-- Task directions --
Reproduce the listing below precisely, leaving every line intact.

-- Input --
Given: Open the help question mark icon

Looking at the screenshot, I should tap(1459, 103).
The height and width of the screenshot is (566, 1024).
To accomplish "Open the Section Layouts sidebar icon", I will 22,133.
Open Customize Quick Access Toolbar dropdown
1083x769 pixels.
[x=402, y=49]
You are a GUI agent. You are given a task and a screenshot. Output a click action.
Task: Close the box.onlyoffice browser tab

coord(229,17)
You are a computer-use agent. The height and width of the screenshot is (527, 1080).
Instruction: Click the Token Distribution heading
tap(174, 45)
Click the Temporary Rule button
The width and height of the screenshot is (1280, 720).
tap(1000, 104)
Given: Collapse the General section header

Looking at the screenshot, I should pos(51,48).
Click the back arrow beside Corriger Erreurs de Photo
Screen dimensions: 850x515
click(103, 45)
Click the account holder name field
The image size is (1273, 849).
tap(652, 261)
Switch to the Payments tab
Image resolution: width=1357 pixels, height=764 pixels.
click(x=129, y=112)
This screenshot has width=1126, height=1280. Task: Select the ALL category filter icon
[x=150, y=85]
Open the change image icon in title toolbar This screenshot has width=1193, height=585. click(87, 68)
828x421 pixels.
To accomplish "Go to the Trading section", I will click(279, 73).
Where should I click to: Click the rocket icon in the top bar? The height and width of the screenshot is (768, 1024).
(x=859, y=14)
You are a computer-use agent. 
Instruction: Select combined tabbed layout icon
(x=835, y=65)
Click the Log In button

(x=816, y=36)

-- Your solution --
Given: Open the help question mark icon

Looking at the screenshot, I should tap(1459, 103).
The height and width of the screenshot is (566, 1024).
To accomplish "Open the Section Layouts sidebar icon", I will 22,133.
Open Customize Quick Access Toolbar dropdown
1083x769 pixels.
[x=402, y=49]
You are a GUI agent. You are given a task and a screenshot. Output a click action.
Task: Close the box.onlyoffice browser tab

coord(229,17)
You are a computer-use agent. The height and width of the screenshot is (527, 1080).
Instruction: Click the Token Distribution heading
tap(174, 45)
Click the Temporary Rule button
The width and height of the screenshot is (1280, 720).
tap(1000, 104)
Given: Collapse the General section header

Looking at the screenshot, I should pos(51,48).
Click the back arrow beside Corriger Erreurs de Photo
Screen dimensions: 850x515
click(103, 45)
Click the account holder name field
The image size is (1273, 849).
tap(652, 261)
Switch to the Payments tab
Image resolution: width=1357 pixels, height=764 pixels.
click(x=129, y=112)
This screenshot has width=1126, height=1280. Task: Select the ALL category filter icon
[x=150, y=85]
Open the change image icon in title toolbar This screenshot has width=1193, height=585. click(87, 68)
828x421 pixels.
To accomplish "Go to the Trading section", I will click(279, 73).
Where should I click to: Click the rocket icon in the top bar? The height and width of the screenshot is (768, 1024).
(x=859, y=14)
You are a computer-use agent. 
Instruction: Select combined tabbed layout icon
(x=835, y=65)
Click the Log In button

(x=816, y=36)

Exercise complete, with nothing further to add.